Figure 2: Lencioni’s Conflict Continuum
For a team to perform to its highest level, conflict is not only acceptable, but it is also necessary. Without conflict, the truth may not be found. Without conflict, commitment may be lacking.
Lack of commitment is the third level on the pyramid. Everyone on the team needs to commit to the goal or outcome. Those who haven’t committed will not share the passion of those who have. Such division will be noticeable to the whole team. Commitment comes when everyone is committed to the truth established and the goal of the team. This cannot occur without a degree of conflict. Everyone then has some “skin in the game” and commits to the project.
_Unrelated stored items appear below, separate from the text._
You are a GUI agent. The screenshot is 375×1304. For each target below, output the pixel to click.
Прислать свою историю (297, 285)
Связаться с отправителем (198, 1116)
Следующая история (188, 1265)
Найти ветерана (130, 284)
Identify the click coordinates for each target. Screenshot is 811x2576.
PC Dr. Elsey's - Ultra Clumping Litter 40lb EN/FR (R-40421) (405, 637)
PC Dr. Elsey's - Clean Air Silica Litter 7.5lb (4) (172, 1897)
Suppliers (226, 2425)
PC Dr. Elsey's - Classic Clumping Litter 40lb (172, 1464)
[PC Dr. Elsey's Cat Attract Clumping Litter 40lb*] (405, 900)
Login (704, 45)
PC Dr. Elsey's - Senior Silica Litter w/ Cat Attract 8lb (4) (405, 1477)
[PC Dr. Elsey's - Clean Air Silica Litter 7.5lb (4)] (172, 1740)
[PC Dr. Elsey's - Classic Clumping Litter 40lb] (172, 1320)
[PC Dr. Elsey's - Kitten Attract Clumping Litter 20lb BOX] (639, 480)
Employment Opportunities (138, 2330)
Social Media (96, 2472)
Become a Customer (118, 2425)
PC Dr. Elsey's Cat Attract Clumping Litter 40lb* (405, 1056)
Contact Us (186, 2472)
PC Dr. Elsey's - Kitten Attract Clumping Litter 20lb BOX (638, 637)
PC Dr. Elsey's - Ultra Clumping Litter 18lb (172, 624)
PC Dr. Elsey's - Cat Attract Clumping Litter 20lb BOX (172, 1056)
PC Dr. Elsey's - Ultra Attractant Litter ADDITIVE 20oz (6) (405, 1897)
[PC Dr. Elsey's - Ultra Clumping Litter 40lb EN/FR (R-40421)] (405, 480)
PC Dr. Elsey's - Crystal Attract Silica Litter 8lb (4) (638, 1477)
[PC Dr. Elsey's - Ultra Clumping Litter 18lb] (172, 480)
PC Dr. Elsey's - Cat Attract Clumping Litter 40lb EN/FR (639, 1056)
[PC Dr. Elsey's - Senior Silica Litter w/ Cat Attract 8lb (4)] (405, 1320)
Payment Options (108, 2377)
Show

If commitment is missing, then the fourth level of the pyramid comes into play which is accountability. If team members have not engaged in healthy conflict to come to a common agreement of truth on a project, then there will be no commitment from some of the team members. Consequently, those who have disagreed with the agreed truth of the project will not be prepared to be held accountable because they didn’t agree in the first place.
When the team is working as one they will be prepared to challenge one another regarding the tasks they have committed to complete. If the team feels open and trusting enough to do this, then help can be offered where needed to team members. Using skills from healthy conflict where people are not attacked personally, team members can be asked about their performance and their struggles. Support strengthens trust and the team as a working unit.
If team members are not holding one another accountable, then the final dysfunction in the pyramid comes into play which is inattention to results. The results the team should be focused on are the goals and outcomes of the project. Without accountability, team members can reflect on their own results perhaps, but not those of the team. Team members can take an attitude of “I have achieved my goals” rather than “We have achieved our goal”. Teams are about collective results, not individual achievements.
So in summary, teams need to build trust so they can engage in healthy conflict. It is worth considering if trust is lacking, then is the team suffering from a toxic culture? In turn, this will lead to being committed to the goals and outcomes of the team which in turn leads to holding each team member accountable for their performance. This finally allows the focus on achieving the results and outcomes decided upon by the team in the first instance.
Review the images in this post. Is your team high performing or dysfunctional? If it’s dysfunctional, at what level is it failing and what can you do to address these issues? Don’t ever be afraid to go back to base one of Trust as it is the foundation upon which all great teams are built.